Assault on Japanese idols

On May 25, 2014, members of the Japanese girl idol group AKB48 were attacked with a handsaw during a fan handshake event at the Iwate Industry Culture and Convention Center in Takizawa, Iwate Prefecture. Two members of AKB48 — 18-year-old Anna Iriyama and 19-year-old Rina Kawaei — along with a staff member who tried to stop the attacker, were seriously injured and taken to hospital. The assailant was arrested, tried and sentenced to six years in jail.

Both AKB48 members underwent surgery and were out of the group's activities for a lengthy period of time.
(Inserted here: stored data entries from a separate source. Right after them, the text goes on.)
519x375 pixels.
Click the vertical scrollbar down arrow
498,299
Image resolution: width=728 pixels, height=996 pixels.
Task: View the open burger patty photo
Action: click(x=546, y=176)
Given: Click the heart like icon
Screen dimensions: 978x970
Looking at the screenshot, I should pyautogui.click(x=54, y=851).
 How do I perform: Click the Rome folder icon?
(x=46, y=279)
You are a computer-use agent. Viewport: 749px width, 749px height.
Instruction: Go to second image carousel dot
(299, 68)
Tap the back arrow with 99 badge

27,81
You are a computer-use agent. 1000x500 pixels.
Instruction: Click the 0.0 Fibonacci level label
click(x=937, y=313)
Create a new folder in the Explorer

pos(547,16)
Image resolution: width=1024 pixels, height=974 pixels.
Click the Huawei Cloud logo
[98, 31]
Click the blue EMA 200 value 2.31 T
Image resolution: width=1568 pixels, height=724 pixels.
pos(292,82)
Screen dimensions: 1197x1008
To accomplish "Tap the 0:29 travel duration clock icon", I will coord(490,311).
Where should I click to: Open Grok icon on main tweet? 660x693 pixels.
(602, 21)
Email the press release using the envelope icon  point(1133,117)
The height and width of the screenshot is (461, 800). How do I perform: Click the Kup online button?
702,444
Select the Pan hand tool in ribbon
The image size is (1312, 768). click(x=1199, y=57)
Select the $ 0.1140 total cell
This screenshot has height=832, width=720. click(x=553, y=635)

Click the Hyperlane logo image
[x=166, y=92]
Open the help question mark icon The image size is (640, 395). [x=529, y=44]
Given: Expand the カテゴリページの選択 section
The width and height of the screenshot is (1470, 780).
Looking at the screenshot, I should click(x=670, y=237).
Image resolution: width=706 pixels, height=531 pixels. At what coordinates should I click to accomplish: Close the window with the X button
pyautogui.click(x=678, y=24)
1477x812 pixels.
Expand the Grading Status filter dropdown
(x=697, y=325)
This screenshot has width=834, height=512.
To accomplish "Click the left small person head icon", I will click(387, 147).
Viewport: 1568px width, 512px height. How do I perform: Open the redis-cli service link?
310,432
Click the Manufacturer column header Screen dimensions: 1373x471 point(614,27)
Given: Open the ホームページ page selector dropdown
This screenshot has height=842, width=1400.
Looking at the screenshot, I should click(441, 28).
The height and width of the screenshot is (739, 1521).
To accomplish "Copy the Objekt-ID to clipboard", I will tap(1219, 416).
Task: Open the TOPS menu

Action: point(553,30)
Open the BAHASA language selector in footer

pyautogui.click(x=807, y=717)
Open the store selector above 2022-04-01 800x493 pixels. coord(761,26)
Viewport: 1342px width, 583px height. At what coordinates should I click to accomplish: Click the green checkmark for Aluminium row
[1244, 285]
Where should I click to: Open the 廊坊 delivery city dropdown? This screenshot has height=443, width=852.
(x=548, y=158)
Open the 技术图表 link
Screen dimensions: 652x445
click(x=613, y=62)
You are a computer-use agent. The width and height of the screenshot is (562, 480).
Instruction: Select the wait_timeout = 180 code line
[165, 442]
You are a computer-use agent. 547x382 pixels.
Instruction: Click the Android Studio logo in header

Kawaei was never able to fully mentally recover and in next year's March announced her departure ("graduation") from the group giving her psychological inability to attend fan "handshake" events anymore as the reason.

== Attack ==
At a May 25, 2014, handshake event at the Iwate Industry Culture and Convention Center in Takizawa, Iwate, group members Rina Kawaei and Anna Iriyama were attacked by a 24-year-old man, Satoru Umeta.

The weapon used by Umeta was a foldable handsaw that he had found and taken from his home, modifying it by attaching boxcutter blades on its side. He kept the weapon concealed in a handbag which he carried with himself into the tent booth where the members were located, and drew it out upon entering inside.

A male staff member who tried to stop the attacker was also injured. Iriyama and Kawaei suffered bone fractures and lacerations to their hands: Iriyama's right-hand little finger and Kawaei's right thumb were fractured and cut, Iriyama also suffered cuts to her head. The staff member sustained cuts to his left hand. Umeta was subdued by other staff present at the place, with police arriving and arresting him minutes later. Kawaei, Iriyama, and the staff member were treated at a hospital for fractures and cuts.

== Attacker ==
The assailant was initially arrested for attempted murder, but the charges were later changed by the prosecutor to bodily injury and infringement of weapon regulations arguing how "it couldn't be sufficiently proven he perceived it as an attempt at murder".

He was revealed to be an unemployed man who had no previous interest or fan connection to AKB48. Umeta would later testify at the criminal trial that he was frustrated that such idols were well-paid. Reports by the prefectural police at the time of the incident says he declared that he "felt frustrated after losing his job the previous December", and that for him "anyone was good for killing", saying he eventually opted for an AKB48 handshake event because a large number of people would be gathered in one place. Two different AKB48 CD singles were found during an early house search; Umeta asserted in court he first inspected the venue using the event ticket from one, before he would go on to commit his attack, choosing what booth had the shortest queue to strike faster.

At the trial, Umeta denied injuring the male staff in the November 2014 session, but eventually pleaded guilty to charges of bodily injury and infringement of weapon regulations in December.
The prosecutor requested a 7-year prison term, to which Umeta's attorney invoked extenuating circumstances such as his schizophrenia being a factor in the offence, and Umeta having explained and regretted his actions.
He was sentenced to six years in prison and was released in 2020.

== Aftermath ==
AKB48 canceled its theater performances through the end of May, and handshake and photo-shoot fan events in May and June were postponed.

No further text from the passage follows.